Sotabosc - El Batec dels Maquis

Review

Soundcheck April 2026# 7

SOTABOSC aus Barcelona gibt es seit 2023 und sie veröffentlichen mit „El Batec Dels Maquis“ erst ihr Debüt. Das hat in unserem April-Soundcheck direkt einen Platz im oberen Drittel belegt. Allzu sehr überrascht das allerdings nicht, da hinter der Band unter anderem Musiker von SYBERIA stecken. Deren Album „Quan Tot S’apagui“ hat kürzlich ebenfalls gut abgeschnitten. Des Weiteren teilen die Bands die katalanische Sprache und ihren Fokus auf den Post-Metal. SOTABOSC bringen zusätzlich eine ordentliche Portion Schwärze rein und bewegen sich im postigen Atmospheric Black. Bandname (zu Deutsch ‚Unterholz‘) und Albumtitel nehmen Bezug auf den Widerstand (‚Maquis‘) im spanischen Bürgerkrieg und unter Franco. Der Wald ist aber nicht nur als Versteck der Guerilla relevant, sondern soll zudem Naturverbundenheit ausdrücken.

SOTABOSC überzeugen beim Songwriting

Mit dieser Naturverbundenheit setzt sich die erste Albumhälfte auseinander. Die drei Stücke stammen ursprünglich vom Dark-Folk-Projekt ULMUS, zu dem es ebenfalls Verzweigungen gibt. Der Folk-Hintergrund erklärt auch die Songtitel, allesamt Namen nordischer beziehungsweise germanischer Gottheiten. „Nerthus“ startet mit einem atmosphärischen, bedrohlichen Grollen, bevor die Instrumentierung einsetzt. Schwarze Raserei der melodischen Sorte verwurzelt das Stück tief im Atmospheric Black. Auch ein postiger Einschlag ist vorhanden. Die Messlatte liegt schon hier hoch, doch SOTABOSC haben keine Schwierigkeiten, das Level im weiteren Verlauf von „El Batec Dels Maquis“ zu halten. Schleppend-melancholische Passagen sowie andächtige Momente sorgen für gutes Pacing und verhindern Durchschaubarkeit.

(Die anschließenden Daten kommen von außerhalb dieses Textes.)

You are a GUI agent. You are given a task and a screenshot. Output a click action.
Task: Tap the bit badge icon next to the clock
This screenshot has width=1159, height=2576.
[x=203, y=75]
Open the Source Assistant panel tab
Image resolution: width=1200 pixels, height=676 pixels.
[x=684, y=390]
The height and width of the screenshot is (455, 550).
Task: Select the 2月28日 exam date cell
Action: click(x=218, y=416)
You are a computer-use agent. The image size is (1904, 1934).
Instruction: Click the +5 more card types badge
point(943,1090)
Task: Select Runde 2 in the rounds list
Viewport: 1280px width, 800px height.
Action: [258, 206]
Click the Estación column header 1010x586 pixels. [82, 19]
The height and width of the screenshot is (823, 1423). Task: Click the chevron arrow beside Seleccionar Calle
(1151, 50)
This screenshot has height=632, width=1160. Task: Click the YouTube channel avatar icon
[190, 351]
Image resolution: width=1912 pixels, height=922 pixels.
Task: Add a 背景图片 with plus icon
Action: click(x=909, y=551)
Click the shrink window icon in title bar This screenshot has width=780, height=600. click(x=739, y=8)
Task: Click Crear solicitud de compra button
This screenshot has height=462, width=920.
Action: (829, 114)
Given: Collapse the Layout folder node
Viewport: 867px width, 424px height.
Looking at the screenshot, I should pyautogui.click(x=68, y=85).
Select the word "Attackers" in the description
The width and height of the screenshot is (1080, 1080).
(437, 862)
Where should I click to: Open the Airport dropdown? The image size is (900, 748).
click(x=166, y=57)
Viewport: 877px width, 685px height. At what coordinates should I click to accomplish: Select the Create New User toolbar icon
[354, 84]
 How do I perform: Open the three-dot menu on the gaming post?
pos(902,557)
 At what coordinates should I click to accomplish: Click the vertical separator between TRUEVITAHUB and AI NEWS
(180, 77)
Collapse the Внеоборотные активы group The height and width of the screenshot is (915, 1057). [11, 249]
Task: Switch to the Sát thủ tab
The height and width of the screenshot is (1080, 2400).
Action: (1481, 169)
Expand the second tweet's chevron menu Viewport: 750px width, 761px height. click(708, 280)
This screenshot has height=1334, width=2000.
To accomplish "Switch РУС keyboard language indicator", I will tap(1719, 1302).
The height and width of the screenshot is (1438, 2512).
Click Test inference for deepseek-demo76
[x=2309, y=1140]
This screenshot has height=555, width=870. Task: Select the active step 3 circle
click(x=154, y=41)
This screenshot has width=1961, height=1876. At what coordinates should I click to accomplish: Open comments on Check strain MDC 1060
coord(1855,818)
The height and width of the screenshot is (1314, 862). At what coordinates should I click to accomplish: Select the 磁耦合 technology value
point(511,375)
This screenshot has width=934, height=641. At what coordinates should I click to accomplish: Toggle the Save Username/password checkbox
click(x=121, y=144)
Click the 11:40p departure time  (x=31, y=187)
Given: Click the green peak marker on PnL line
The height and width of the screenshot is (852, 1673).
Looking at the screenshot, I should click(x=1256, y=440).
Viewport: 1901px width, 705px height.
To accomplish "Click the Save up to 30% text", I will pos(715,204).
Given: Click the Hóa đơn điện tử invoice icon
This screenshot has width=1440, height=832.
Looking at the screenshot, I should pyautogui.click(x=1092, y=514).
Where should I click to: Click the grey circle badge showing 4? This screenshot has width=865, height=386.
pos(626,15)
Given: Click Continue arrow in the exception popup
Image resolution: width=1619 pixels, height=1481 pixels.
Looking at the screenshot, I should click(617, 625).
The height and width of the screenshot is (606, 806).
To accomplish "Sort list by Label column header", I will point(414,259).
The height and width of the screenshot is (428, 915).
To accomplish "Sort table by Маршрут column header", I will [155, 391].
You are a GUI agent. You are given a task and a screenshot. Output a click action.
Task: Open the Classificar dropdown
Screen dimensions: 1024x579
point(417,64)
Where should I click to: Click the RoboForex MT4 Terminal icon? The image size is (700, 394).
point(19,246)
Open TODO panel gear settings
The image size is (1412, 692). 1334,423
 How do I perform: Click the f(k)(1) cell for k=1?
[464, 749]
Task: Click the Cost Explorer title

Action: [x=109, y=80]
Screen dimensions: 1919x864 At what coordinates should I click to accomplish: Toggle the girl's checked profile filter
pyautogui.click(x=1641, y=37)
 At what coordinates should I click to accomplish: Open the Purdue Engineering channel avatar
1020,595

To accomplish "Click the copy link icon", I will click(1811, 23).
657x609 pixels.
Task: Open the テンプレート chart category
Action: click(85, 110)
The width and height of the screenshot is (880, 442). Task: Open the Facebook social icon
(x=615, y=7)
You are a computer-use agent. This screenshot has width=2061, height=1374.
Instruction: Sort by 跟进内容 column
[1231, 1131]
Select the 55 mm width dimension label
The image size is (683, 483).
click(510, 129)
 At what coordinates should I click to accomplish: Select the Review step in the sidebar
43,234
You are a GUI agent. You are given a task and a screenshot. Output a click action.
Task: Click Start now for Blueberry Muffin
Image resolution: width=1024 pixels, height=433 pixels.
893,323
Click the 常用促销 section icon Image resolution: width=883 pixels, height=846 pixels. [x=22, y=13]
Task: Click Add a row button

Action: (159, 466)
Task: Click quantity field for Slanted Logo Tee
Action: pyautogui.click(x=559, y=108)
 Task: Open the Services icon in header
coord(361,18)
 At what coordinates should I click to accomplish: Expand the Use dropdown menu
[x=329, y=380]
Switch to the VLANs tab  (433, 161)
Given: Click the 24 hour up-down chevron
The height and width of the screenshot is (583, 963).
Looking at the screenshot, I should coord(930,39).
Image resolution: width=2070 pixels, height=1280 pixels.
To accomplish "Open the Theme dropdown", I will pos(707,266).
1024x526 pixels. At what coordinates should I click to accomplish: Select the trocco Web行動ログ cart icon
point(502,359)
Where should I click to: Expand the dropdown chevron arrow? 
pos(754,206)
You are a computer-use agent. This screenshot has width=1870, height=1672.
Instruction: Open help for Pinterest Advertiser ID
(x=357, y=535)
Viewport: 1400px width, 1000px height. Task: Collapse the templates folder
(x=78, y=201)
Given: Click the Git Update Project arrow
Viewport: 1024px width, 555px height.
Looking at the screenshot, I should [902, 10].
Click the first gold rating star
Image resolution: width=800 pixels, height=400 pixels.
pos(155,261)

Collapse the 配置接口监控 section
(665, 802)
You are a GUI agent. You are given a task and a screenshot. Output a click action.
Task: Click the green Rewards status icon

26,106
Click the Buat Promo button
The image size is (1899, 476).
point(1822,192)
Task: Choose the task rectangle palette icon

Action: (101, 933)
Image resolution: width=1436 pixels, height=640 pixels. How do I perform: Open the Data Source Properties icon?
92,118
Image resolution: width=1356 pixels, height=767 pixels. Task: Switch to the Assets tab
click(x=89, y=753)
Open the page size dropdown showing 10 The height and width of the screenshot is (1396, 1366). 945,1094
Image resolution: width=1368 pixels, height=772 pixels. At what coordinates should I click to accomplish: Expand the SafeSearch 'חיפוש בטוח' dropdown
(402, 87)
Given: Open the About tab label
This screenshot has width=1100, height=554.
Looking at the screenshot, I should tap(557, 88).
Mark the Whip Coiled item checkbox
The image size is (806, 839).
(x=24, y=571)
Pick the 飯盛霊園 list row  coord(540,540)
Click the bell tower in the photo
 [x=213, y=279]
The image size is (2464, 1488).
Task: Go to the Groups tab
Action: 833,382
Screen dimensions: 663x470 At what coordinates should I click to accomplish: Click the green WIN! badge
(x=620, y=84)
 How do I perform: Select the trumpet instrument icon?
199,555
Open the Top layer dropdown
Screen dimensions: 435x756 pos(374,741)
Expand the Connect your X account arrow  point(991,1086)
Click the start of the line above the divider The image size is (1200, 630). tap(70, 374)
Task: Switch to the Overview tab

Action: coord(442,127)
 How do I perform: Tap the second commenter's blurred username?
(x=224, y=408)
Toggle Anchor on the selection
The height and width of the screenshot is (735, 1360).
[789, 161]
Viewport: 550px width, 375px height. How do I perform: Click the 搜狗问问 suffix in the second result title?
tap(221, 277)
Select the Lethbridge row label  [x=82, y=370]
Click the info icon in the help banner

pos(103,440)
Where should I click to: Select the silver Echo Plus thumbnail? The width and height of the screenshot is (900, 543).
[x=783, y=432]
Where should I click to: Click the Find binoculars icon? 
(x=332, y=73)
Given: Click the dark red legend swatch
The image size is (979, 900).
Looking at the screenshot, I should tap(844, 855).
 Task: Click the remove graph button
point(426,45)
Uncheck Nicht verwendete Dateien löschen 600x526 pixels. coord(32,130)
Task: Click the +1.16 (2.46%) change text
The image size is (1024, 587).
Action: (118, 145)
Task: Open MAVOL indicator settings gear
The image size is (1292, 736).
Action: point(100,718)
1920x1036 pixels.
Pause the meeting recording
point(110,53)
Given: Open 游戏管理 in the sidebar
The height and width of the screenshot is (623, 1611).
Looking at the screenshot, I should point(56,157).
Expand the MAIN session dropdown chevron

„El Batec Dels Maquis“ punktet beim Titeltrack

Letzterer Aspekt kommt besonders der zweiten Hälfte des Albums zugute. Diese wird von einem einzigen, 17-minütigen Stück gestellt. Der Titeltrack zeigt sich nochmal schwärzer und abwechslungsreicher als seine Vorgänger. Die absolute Stärke von „El batec dels Maquis / Records vius en la foscor“ sind aber die Leads. Deren Melodien treffen stets ins Schwarze und legen sich gerne mal subtil und gut ausbalanciert übereinander. Eine kleine Hörspiel-Pause mit Glockenschlägen und Vogelgezwitscher mag eine Anspielung auf Hemingways „For Whom The Bell Tolls“ sein, das in ebenjener Widerstandsbewegung spielt. Fast zu passend für einen Zufall.

So bleiben am Ende wenige Negativpunkte. Ein zentraler sind die Vocals, die nicht schlecht sind, der Musik aber nicht ganz gerecht werden. Dafür sind sie zu eintönig und durchschnittlich. Ein wenig länger als gut 33 Minuten hätte das Album außerdem gern sein dürfen. Vor allem, da es neben drei Neuinterpretationen eigentlich nur ein – obgleich beachtliches– eigens geschriebenes Stück gibt. Eine Empfehlung sprechen wir SOTABOSC natürlich trotzdem aus.